La MotoGp andrà in città e non si tratterà di una semplice esibizione, come quella di qualche giorno fa a Kuala Lumpur, dove i piloti hanno guidato le loro moto sotto l’ombra delle Petronas Towers. Dal prossimo anno si farà sul serio e il motomondiale tornerà a correre in un circuito cittadino, ad Adelaide. Il Gran Premio d’Australia a partire dal 2027 (e fino al 2032) si trasferirà fra case e palazzi, come non succedeva da molto tempo.

Il motomondiale era nato sui circuiti cittadini, ma negli anni ’70 furono abbandonati a favore degli impianti permanenti, che garantivano maggiore sicurezza ai piloti. Tornarci sembrava essere impossibile, ma qualche mese fa iniziarono a circolare voci che parlavano di questa eventualità. Si è prima provato a organizzare il Gp a Melbourne, sul circuito cittadino dell’Albert Park già usato dalla Formula 1, ma lo Stato di Victoria ha chiuso le sue porte. Così è entrata in gioco Adelaide, ansiosa di ospitare i prototipi a due ruote sulle sue strade.

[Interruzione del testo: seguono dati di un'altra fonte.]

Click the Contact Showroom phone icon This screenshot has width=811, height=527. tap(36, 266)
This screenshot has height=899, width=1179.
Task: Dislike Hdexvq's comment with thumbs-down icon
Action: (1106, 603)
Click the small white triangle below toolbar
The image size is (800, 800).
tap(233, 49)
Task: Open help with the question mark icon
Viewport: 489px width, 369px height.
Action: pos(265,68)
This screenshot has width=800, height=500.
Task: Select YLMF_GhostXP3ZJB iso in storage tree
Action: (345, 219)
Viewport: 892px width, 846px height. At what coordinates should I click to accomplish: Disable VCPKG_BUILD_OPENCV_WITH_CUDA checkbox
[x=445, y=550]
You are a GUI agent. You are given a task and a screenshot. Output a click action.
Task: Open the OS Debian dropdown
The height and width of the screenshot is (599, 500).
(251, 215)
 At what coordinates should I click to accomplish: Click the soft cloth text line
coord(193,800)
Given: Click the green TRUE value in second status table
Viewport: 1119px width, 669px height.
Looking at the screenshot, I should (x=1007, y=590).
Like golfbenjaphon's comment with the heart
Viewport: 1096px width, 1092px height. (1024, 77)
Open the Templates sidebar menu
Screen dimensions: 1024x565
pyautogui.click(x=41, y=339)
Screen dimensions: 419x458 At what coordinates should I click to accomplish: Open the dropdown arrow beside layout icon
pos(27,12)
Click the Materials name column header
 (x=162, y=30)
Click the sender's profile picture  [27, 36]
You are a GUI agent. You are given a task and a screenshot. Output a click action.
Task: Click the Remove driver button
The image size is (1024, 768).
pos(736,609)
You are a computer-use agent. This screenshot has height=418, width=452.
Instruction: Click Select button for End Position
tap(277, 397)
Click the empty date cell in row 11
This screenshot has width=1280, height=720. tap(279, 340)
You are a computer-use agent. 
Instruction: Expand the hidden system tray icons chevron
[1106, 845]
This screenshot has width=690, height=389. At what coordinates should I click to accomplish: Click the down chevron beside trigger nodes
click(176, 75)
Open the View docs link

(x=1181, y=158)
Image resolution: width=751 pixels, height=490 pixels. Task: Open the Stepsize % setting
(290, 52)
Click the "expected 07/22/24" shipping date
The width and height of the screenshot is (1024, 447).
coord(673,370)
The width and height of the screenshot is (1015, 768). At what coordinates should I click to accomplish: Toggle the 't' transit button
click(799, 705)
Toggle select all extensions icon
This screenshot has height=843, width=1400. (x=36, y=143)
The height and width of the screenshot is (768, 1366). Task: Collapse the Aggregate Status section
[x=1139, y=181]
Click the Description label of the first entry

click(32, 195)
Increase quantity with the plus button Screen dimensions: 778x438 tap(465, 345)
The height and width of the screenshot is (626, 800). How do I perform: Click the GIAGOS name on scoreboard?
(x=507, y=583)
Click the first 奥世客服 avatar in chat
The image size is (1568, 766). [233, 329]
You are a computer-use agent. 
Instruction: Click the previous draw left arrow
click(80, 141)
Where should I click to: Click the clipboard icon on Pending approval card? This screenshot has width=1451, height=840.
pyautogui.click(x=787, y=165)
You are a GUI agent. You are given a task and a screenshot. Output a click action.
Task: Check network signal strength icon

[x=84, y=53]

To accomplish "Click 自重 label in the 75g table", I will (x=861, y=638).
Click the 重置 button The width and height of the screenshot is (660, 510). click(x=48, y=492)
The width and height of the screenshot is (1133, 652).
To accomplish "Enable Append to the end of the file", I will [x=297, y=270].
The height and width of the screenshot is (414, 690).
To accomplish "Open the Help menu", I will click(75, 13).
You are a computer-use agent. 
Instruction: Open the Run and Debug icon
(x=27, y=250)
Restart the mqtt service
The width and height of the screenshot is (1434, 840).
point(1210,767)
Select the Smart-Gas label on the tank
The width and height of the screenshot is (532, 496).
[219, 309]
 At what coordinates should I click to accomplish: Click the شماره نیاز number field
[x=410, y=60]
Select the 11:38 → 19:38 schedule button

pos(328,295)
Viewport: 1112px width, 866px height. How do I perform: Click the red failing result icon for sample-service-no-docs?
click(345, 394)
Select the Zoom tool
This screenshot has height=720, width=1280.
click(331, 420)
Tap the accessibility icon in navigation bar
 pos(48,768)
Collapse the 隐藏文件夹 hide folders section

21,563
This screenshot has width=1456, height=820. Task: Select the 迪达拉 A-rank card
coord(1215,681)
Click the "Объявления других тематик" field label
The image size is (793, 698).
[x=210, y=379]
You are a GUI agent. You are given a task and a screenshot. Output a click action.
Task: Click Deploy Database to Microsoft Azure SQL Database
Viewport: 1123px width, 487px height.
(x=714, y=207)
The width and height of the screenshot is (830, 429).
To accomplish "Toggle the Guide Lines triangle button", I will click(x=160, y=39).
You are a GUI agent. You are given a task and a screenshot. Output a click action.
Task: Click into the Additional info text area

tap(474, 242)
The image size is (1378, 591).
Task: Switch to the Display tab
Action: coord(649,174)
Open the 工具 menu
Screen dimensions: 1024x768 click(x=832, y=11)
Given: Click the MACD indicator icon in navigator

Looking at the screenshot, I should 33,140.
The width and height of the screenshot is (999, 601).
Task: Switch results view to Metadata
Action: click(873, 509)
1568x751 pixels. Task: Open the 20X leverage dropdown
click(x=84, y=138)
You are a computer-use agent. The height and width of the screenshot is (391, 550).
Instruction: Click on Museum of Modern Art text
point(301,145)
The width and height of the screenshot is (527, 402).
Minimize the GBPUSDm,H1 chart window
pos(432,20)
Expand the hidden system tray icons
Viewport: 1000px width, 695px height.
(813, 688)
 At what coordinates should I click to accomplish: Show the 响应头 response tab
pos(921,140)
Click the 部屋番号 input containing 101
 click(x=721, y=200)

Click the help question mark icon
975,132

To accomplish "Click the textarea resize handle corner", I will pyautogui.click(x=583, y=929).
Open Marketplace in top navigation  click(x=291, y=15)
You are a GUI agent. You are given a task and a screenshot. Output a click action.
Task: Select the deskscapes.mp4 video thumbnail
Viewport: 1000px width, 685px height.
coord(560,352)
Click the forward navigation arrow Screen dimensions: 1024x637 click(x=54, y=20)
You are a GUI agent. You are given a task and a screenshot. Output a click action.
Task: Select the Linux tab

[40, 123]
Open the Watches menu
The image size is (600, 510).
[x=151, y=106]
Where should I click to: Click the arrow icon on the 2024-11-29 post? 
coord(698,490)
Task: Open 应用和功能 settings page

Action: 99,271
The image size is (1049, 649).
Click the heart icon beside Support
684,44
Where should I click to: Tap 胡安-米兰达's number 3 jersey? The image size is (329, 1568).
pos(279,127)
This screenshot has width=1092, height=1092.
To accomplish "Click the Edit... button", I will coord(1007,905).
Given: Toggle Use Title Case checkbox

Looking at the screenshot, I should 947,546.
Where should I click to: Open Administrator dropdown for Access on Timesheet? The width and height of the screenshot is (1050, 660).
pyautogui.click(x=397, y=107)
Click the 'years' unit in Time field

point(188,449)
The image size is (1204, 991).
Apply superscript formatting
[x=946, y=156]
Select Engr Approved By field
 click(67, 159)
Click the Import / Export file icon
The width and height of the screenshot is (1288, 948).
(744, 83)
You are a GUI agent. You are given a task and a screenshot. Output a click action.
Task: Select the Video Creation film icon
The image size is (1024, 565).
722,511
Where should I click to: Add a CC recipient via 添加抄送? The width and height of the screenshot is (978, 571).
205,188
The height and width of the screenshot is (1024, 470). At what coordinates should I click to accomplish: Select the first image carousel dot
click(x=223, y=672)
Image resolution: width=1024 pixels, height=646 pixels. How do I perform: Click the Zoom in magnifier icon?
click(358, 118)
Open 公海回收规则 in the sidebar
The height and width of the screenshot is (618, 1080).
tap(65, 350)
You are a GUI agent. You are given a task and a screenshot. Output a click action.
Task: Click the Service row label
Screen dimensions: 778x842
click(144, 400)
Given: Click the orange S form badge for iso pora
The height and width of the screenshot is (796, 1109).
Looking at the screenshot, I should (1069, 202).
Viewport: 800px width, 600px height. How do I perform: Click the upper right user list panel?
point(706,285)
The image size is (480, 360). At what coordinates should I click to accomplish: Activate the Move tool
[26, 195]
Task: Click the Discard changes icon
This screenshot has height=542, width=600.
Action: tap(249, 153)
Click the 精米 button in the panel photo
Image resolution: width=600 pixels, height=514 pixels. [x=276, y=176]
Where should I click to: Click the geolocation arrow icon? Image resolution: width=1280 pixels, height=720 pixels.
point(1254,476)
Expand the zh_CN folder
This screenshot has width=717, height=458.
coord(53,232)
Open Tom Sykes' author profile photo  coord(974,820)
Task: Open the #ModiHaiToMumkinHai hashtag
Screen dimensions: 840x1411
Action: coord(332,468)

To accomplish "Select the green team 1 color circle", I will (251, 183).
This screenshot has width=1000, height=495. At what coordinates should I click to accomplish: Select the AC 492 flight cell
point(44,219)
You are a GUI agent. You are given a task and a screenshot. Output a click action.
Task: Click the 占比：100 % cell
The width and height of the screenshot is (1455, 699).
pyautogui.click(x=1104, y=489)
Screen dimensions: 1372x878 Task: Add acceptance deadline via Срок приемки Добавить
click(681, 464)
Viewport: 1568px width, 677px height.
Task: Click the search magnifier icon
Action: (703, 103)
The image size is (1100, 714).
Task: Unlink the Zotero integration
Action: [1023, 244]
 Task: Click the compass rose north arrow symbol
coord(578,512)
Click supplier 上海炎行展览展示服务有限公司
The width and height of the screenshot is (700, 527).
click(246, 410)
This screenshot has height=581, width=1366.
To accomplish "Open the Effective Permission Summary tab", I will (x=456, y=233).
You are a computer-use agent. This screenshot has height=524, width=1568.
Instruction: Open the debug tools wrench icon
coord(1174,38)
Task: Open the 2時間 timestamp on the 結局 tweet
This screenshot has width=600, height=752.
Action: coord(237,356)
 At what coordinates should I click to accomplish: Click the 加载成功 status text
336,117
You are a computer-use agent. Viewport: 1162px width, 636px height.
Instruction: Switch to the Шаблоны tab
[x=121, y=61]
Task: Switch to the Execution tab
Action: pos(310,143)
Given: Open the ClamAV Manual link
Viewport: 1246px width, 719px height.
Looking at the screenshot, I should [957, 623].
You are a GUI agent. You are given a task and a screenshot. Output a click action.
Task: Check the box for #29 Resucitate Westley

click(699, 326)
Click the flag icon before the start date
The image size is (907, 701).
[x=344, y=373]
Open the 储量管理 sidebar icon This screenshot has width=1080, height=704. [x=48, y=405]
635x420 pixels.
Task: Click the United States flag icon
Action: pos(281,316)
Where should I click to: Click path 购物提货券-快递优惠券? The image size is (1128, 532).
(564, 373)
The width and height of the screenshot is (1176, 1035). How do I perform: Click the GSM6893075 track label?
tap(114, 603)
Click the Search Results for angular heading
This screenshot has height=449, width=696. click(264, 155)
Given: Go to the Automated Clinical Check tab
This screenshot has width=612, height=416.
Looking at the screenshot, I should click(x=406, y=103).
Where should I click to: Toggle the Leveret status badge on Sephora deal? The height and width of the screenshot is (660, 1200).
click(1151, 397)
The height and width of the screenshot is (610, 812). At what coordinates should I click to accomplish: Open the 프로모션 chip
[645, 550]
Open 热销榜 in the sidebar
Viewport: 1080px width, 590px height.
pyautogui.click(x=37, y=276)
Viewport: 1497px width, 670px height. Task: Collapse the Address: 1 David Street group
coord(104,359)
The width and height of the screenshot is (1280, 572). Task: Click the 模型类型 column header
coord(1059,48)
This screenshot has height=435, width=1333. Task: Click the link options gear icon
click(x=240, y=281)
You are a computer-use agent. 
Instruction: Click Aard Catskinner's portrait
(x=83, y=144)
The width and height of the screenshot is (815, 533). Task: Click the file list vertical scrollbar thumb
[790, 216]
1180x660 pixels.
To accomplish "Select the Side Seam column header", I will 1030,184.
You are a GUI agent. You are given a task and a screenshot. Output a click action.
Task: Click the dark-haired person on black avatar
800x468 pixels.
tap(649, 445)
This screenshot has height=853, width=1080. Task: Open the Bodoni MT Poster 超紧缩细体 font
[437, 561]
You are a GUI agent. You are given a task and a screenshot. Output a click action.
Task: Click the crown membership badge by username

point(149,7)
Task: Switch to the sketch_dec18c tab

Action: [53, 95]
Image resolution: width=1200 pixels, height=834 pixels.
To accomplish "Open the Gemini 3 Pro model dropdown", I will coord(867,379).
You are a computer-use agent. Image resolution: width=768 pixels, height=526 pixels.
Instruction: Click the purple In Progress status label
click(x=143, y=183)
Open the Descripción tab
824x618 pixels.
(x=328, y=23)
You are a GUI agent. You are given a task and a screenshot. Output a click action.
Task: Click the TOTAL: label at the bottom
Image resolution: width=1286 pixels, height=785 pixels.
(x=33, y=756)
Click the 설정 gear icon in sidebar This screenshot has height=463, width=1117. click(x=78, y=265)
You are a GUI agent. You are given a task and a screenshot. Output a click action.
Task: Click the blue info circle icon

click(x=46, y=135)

Il tracciato sarà lungo circa 4 chilometri e 195 metri, avrà 18 curve e consentirà alle MotoGp di superare i 340 Km/h. Senz’altro è affascinante, ma la sicurezza? Erano stati i piloti a volere mettere al bando i circuiti cittadini, che ora stanno rientrando nel motomondiale. Carlo Ezpeleta, CSO della MotoGp, assicura che “fin dall'inizio, insieme alla FIM, abbiamo fatto in modo che la sicurezza non fosse compromessa: ogni elemento dell'Adelaide Street Circuit è stato progettato per soddisfare i più elevati standard della MotoGP moderna, garantendo ai piloti di poter gareggiare alla massima intensità con la massima sicurezza”.